Why Is AI Overly Confident In Giving Incorrect Responses?

A TikTok user recently took to the platform a very strange interaction with the famous ChatGPT. On the chat, she asks the AI how many “R”s are in the word “strawberry”, and with confidence, the AI answers “2”. The user goes as far as asking the bot to spell out the word and count the amount, but with no success, the AI goes back to its original answer, even apologising for making the mistake of saying “3” when counting the spelled out word.

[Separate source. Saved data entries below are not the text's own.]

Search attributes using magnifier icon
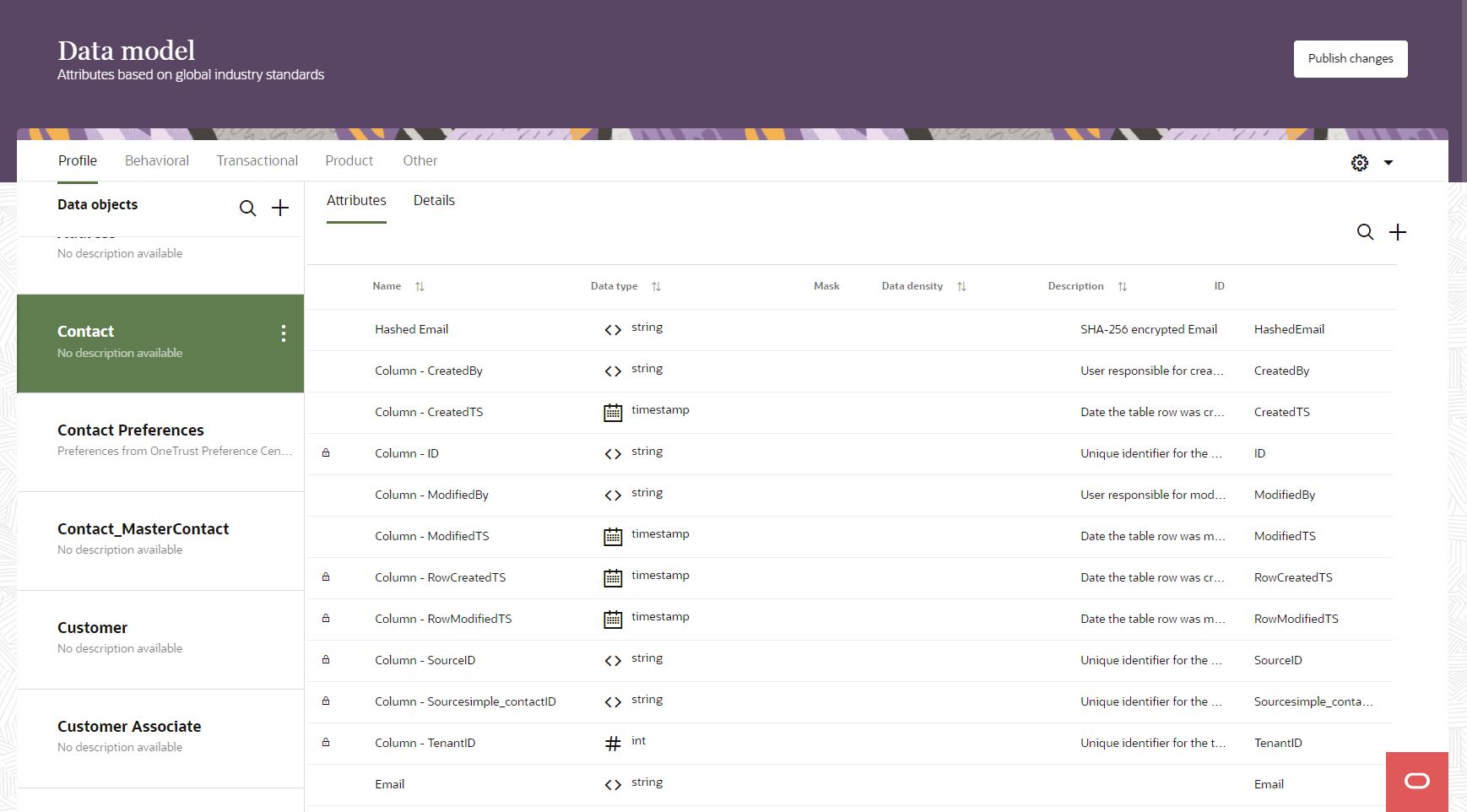Screen dimensions: 1467x812 tap(1365, 232)
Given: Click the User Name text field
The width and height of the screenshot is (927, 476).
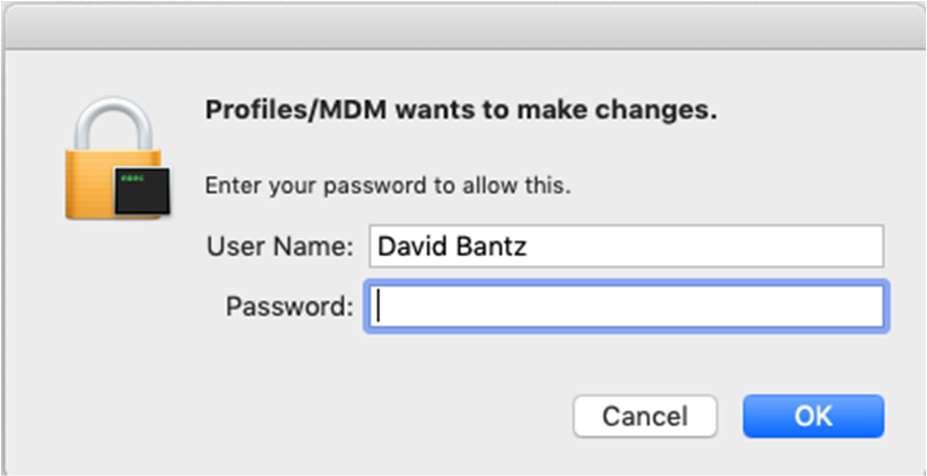Looking at the screenshot, I should (x=625, y=246).
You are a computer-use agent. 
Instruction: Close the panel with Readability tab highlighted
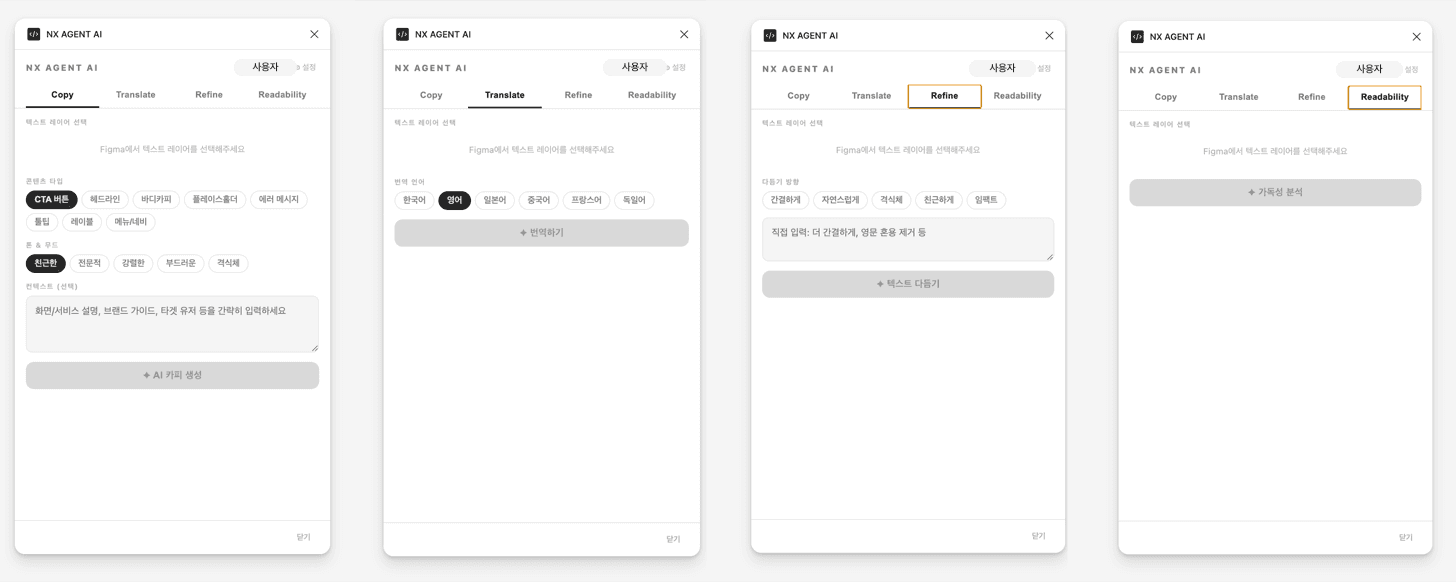pyautogui.click(x=1416, y=37)
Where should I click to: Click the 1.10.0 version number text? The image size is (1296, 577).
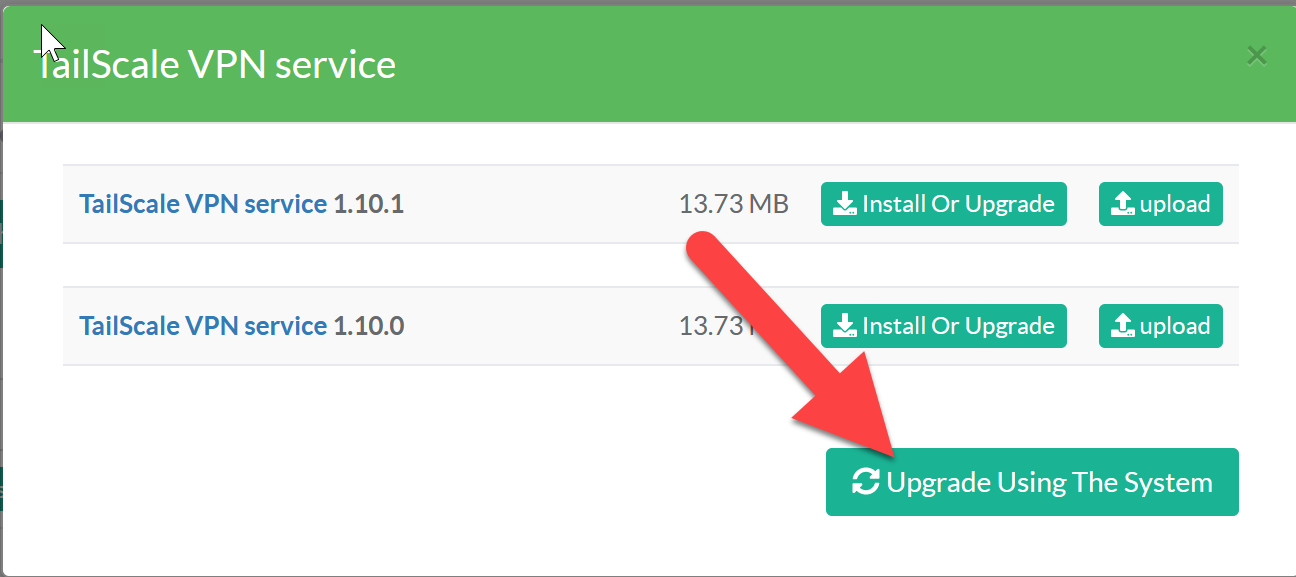click(368, 326)
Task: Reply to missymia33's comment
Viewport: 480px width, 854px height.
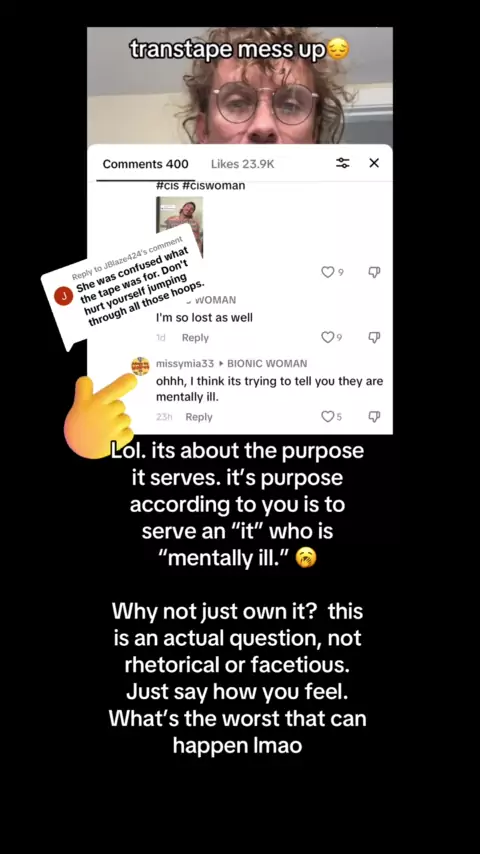Action: (x=199, y=417)
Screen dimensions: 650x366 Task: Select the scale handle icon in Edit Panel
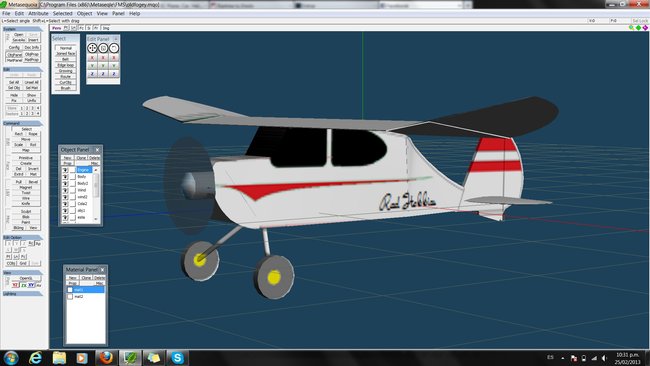click(103, 48)
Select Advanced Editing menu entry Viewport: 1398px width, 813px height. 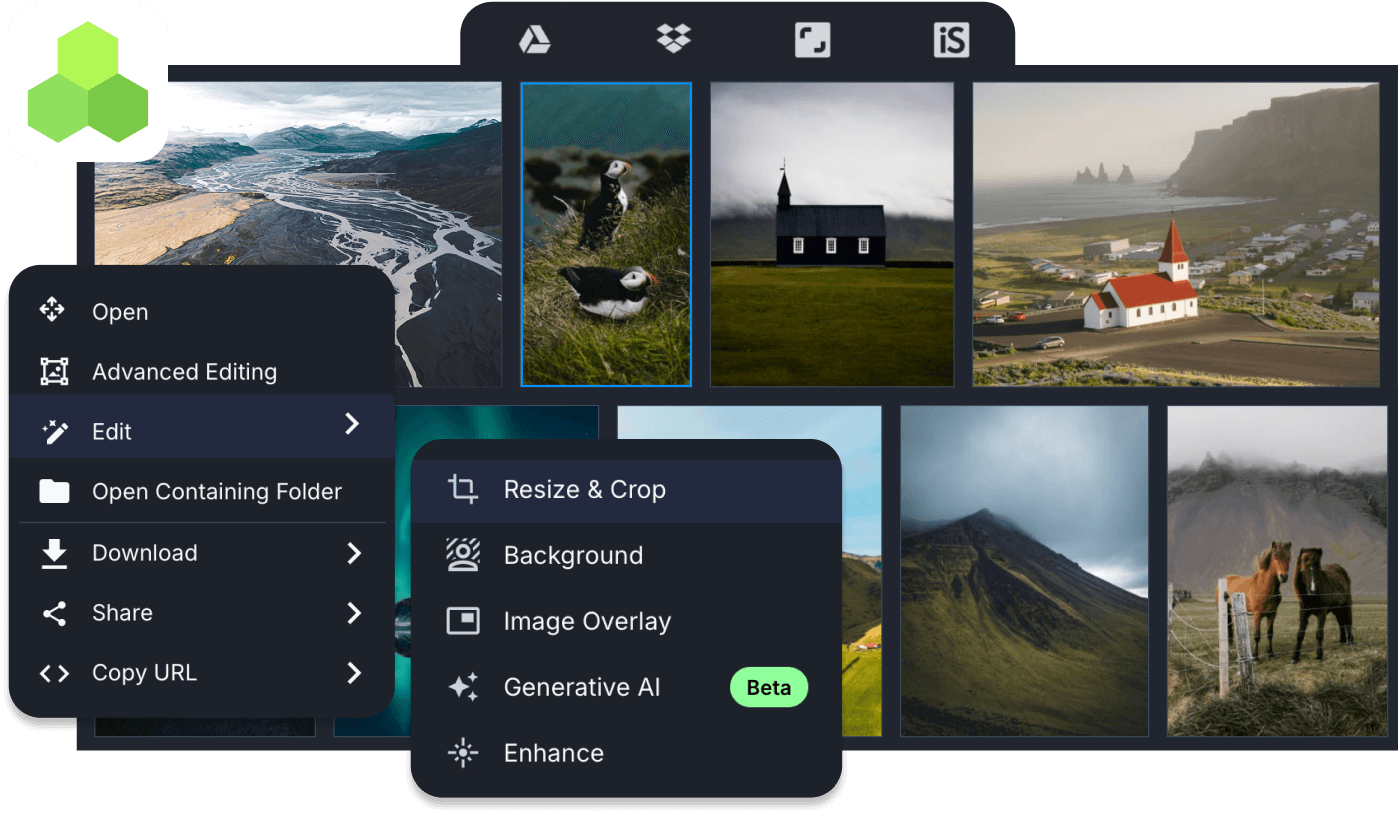(x=201, y=371)
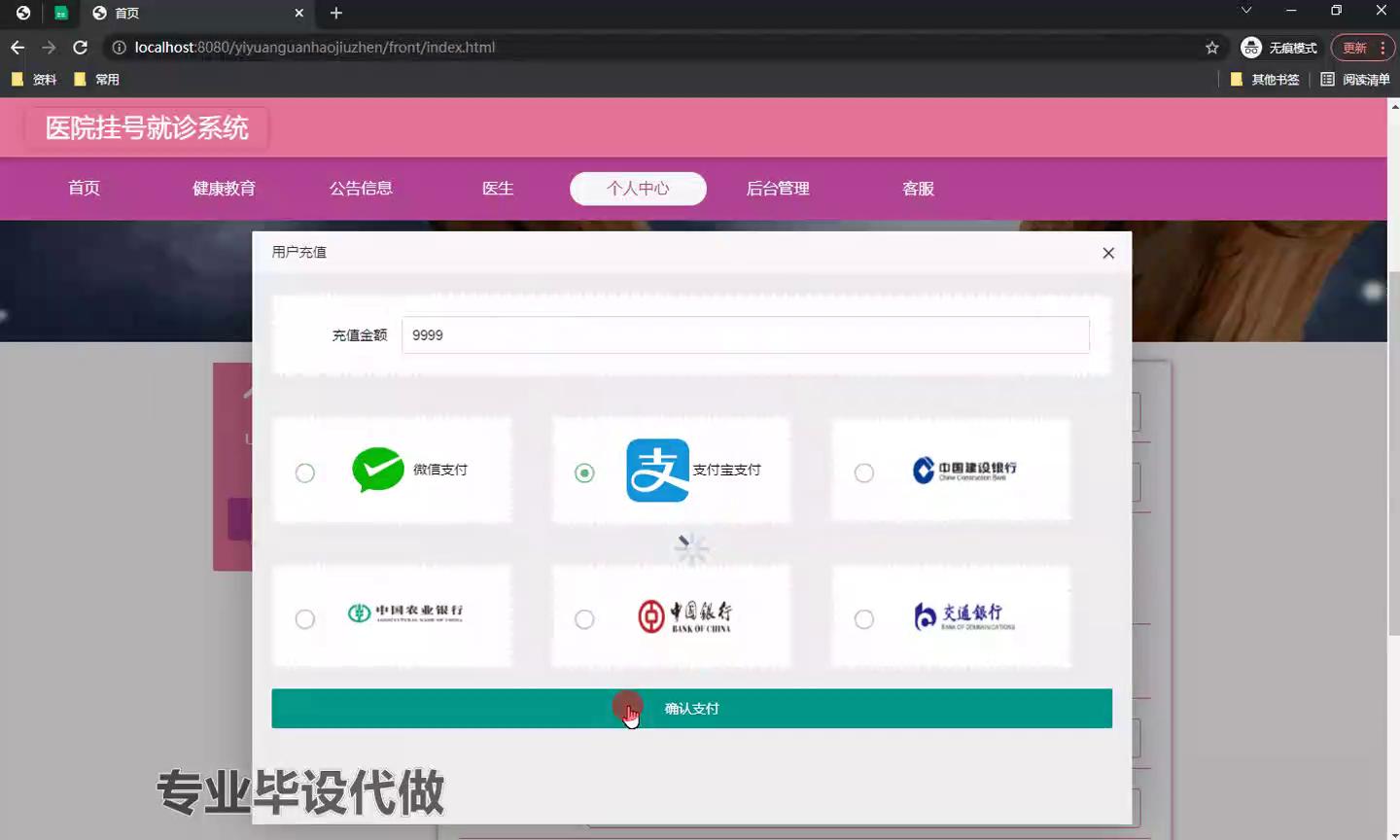Image resolution: width=1400 pixels, height=840 pixels.
Task: Select the 中国银行 radio button
Action: (584, 619)
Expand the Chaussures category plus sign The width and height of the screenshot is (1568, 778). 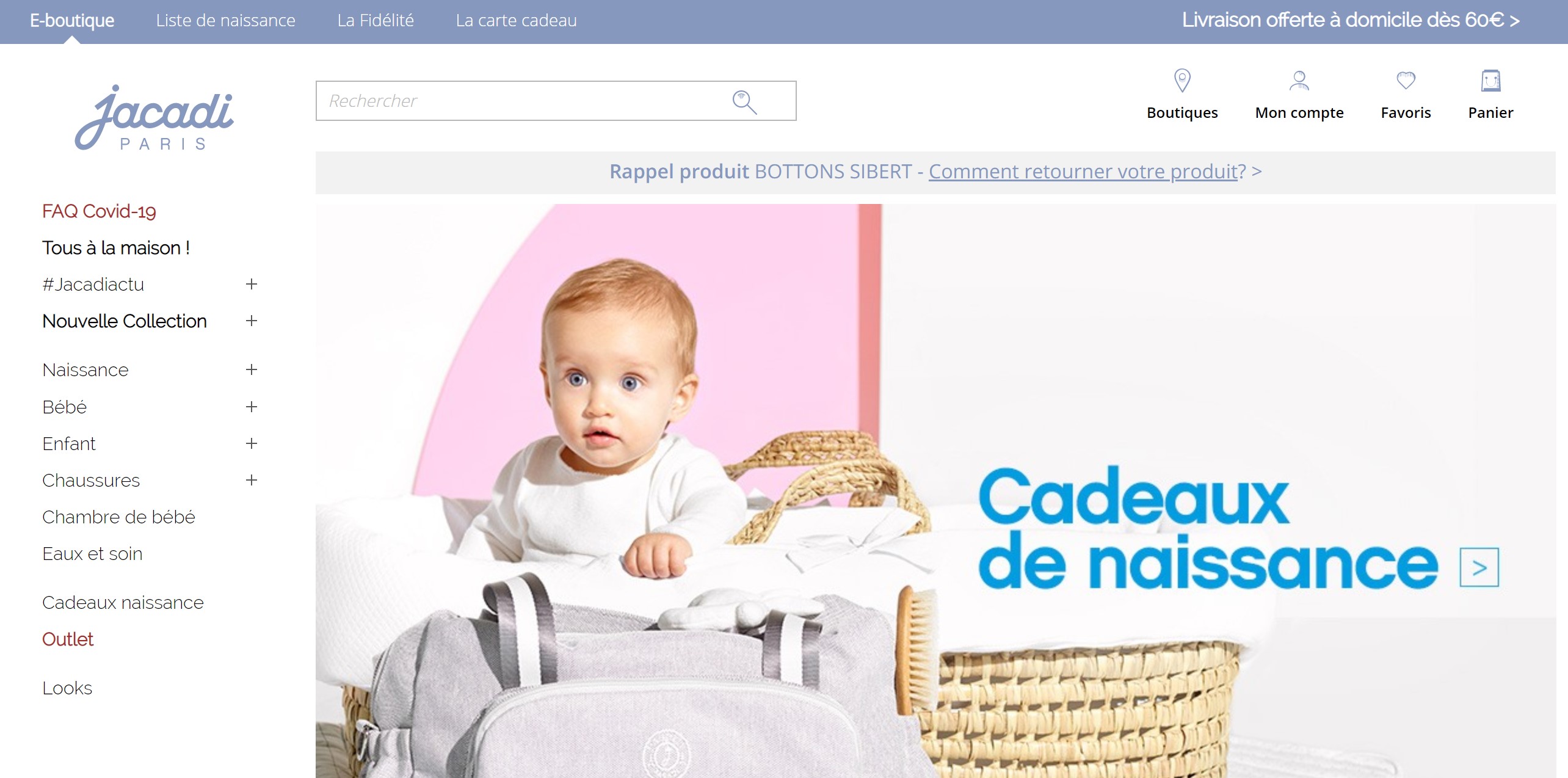[x=251, y=480]

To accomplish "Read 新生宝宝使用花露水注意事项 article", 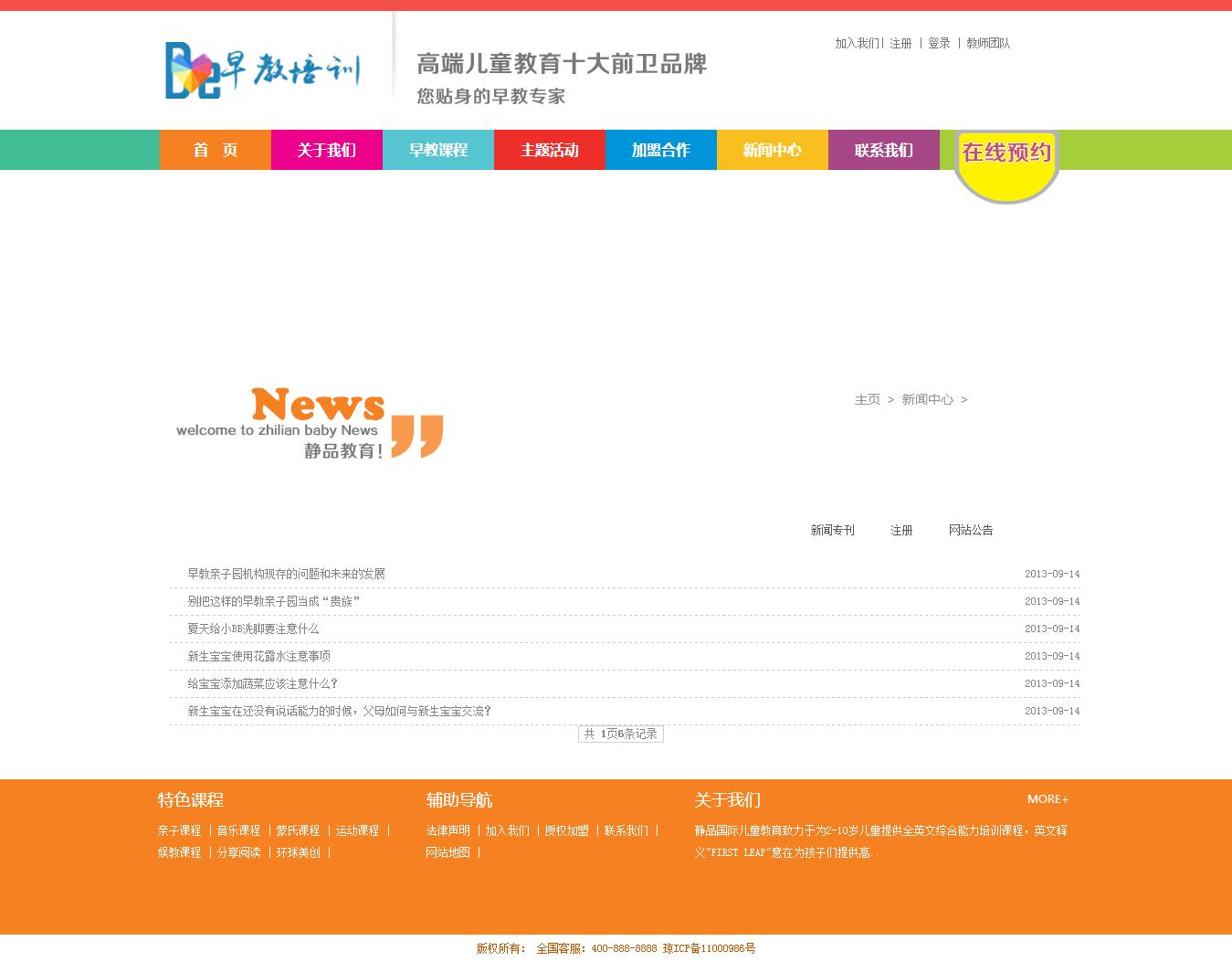I will tap(258, 656).
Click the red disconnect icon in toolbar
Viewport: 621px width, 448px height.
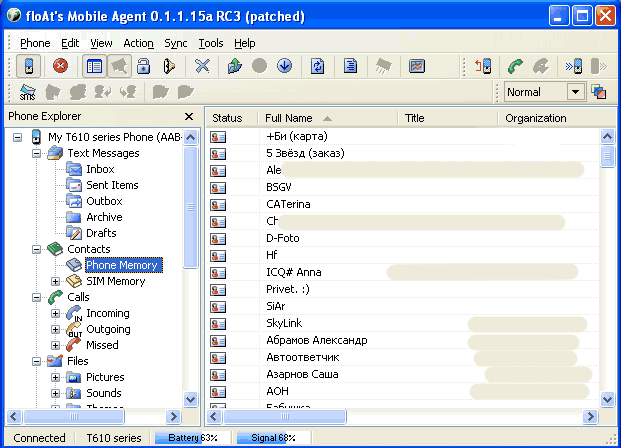(x=60, y=67)
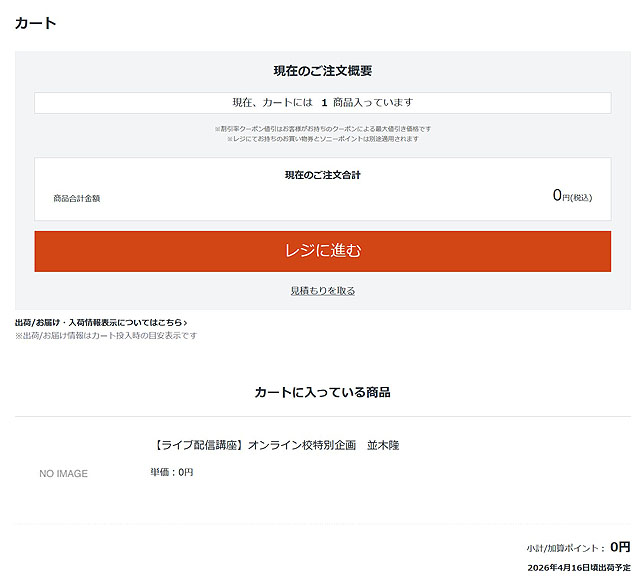Click the orange レジに進む checkout button
This screenshot has height=576, width=640.
(x=322, y=251)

Although the interaction was humorous, it raises a huge concern on how much more information is very confidently answered, but completely incorrect. The University of Marlyand explains it perfectly in a guide, saying, “As of 2023, a typical AI model isn’t assessing whether the information it provides is correct. Its goal when it receives a prompt is to generate what it thinks is the most likely string of words to answer that prompt. Sometimes this results in a correct answer, but sometimes it doesn’t – and the AI cannot interpret or distinguish between the two. It’s up to you to make the distinction.”

 

Why Does AI Do This?

 

The question as to why AI answers confidently wrong has been discussed across the net, and on a Reddit post, users debate the reasoning, with one saying, “ChatGPT is just a machine without consciousness or confidence, and when it gives a wrong answer, it’s not being confidently wrong; it’s just wrong.” Another user argued that even though ChatGPT creates answers based on learning patterns from large amounts of data, its responses sometimes appear confident which can mislead users into accepting incorrect information.

 

Meet the “Thermometer” Calibration Tool

 

To solve this problem, researchers at MIT, and the MIT-IBM Watson AI Lab have announced another new tool called “Thermometer.” This tool helps with the issue of large language models being too confident in their wrong answers or too doubtful of their right ones. Thermometer stands out because it can work across many different tasks, giving it a wide application range.

 

 

Better Or Worse Than Other Modes?

 

Thermometer uses less computing power than other methods. It also has a smaller model that works alongside the main LLM to adjust its confidence accurately. This method make sure that the LLM keeps its accuracy while being flexible enough to handle tasks it has never seen before. Temperature scaling is used here to match the model’s confidence with how correct its answers are.

Thermometer’s side model is initially trained across a few datasets but can adapt to new scenarios without needing new data. So if trained on algebra and medical question datasets, it can later tune an LLM to respond accurately to queries in geometry or biology.

 

What Are Social Media Users Saying?

 

On Threads, koumouz said, “I find it pretty funny that we’re all super concerned that large language models, when posed with a question they don’t know the answer to, make things up rather than state they don’t know.
And yet this is precisely the behaviour of many (most?) social media influencers and presumed experts.”

This point brings up the main thing when it comes to AI, and that is: fact-checking is so important when interacting with these technologies and tools, to take away the issue of misleading responses. Combining this, and tools such as those that MIT have developed, will surely help with the misinformation concern many have with AI.